_Instructions for the task_
From the records below, output exactly the lines running from the line containing "The height and width of the screenshot is (676, 1568)." through the line containing "Click the Yoast", and no others.

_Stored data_
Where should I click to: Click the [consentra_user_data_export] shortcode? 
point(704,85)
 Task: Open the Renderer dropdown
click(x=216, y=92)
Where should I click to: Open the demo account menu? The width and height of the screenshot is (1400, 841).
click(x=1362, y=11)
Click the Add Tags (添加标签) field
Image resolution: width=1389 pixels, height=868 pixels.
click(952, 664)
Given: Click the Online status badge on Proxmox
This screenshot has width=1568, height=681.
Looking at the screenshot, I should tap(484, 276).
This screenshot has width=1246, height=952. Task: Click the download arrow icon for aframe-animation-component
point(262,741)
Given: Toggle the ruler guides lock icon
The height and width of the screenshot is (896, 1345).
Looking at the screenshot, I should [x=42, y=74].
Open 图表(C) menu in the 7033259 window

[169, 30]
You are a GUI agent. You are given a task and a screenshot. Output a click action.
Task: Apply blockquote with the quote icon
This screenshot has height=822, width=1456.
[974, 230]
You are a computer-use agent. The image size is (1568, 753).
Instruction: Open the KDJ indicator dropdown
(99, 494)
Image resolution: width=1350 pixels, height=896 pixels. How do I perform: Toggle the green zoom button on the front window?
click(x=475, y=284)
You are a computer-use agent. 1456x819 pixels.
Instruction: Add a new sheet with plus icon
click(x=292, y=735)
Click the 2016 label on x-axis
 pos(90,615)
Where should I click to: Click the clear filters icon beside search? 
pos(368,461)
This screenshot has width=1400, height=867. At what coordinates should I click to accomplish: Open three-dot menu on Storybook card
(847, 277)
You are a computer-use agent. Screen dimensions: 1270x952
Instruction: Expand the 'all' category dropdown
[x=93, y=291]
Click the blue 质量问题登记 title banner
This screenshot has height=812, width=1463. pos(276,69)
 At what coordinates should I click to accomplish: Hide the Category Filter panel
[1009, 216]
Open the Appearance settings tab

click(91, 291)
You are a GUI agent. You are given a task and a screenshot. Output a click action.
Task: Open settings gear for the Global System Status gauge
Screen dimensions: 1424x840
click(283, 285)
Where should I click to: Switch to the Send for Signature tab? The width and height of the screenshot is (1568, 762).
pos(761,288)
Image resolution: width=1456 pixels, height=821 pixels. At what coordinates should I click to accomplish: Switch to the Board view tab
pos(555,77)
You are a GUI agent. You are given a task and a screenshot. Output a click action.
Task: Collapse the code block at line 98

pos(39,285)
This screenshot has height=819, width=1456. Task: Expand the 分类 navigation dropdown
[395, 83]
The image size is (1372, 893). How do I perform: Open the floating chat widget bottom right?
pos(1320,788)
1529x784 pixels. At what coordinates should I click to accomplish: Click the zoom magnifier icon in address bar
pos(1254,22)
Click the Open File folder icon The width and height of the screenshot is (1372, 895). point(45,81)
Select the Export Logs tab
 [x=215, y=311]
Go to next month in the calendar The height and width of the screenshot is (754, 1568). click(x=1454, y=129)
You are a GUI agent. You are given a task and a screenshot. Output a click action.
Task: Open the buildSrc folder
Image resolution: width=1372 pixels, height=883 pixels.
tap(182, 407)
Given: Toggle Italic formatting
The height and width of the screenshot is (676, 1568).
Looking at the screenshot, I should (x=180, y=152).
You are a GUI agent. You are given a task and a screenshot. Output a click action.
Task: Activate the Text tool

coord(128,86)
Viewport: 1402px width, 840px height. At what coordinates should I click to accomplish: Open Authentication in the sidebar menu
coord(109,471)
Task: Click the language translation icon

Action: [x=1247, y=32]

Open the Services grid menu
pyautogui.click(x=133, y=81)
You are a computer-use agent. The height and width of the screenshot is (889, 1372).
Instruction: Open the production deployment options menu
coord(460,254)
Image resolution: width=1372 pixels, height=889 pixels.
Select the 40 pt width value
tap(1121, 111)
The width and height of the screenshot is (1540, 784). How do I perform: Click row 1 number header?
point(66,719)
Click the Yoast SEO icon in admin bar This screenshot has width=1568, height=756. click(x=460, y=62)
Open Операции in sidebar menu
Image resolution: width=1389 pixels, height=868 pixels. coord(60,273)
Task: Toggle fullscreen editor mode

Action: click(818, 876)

_Response to this exercise_
The height and width of the screenshot is (676, 1568).
Looking at the screenshot, I should (x=180, y=152).
You are a GUI agent. You are given a task and a screenshot. Output a click action.
Task: Activate the Text tool

coord(128,86)
Viewport: 1402px width, 840px height. At what coordinates should I click to accomplish: Open Authentication in the sidebar menu
coord(109,471)
Task: Click the language translation icon

Action: [x=1247, y=32]

Open the Services grid menu
pyautogui.click(x=133, y=81)
You are a computer-use agent. The height and width of the screenshot is (889, 1372).
Instruction: Open the production deployment options menu
coord(460,254)
Image resolution: width=1372 pixels, height=889 pixels.
Select the 40 pt width value
tap(1121, 111)
The width and height of the screenshot is (1540, 784). How do I perform: Click row 1 number header?
point(66,719)
Click the Yoast SEO icon in admin bar This screenshot has width=1568, height=756. click(x=460, y=62)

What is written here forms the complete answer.